What does PMDS mean for the dog?

PMDS matters because affected males often look externally normal. Some males are cryptorchid, while others may only be noticed later through fertility questions, reproductive abnormalities or complications caused by retained Müllerian structures. The condition can be linked with cryptorchidism, problems in retained testes and inflammation of uterus-like tissue.

Inheritance and result

The trait is autosomal recessive and sex-limited. Males with two copies of the variant develop the PMDS genotype. Dogs with one copy are carriers and can pass the variant on without showing the condition. Females do not show the PMDS phenotype, but they can transmit the variant to offspring.

• Clear: the tested variant was not detected.
• Carrier: one copy is present and can be passed to offspring.
• Affected genotype: two copies are present; in genetically male dogs this causes PMDS.
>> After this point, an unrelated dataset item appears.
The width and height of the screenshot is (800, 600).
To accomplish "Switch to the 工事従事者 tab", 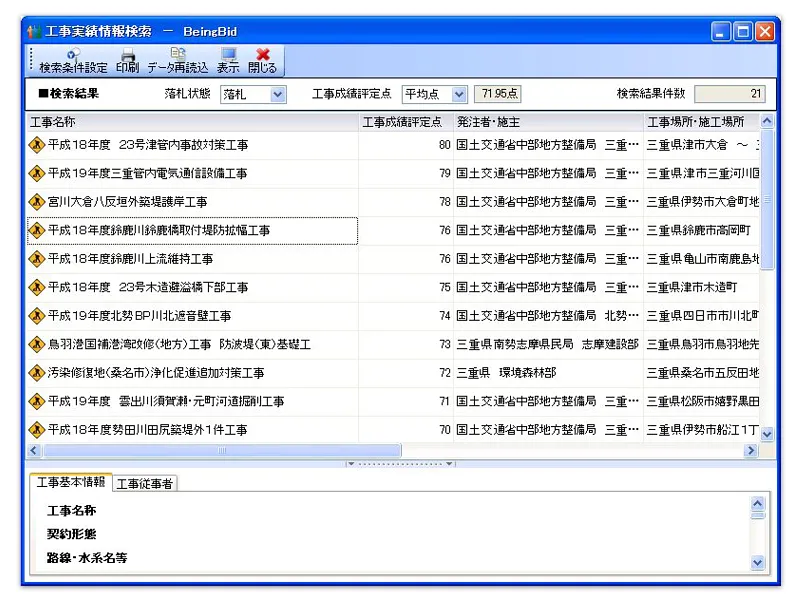I will point(145,484).
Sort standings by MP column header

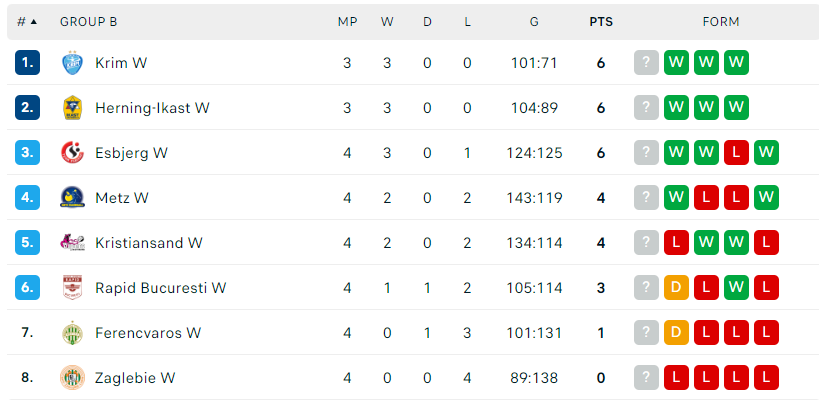[x=347, y=21]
Practical value of this test

The test is useful for breeders because carriers and externally normal dogs are difficult to recognise without DNA testing. The result helps avoid high-risk matings, plan litters more deliberately and manage lines with Schnauzer background responsibly. For veterinarians and owners, it provides genetic clarity when a male dog shows cryptorchidism, reproductive abnormalities or unexpected internal female structures.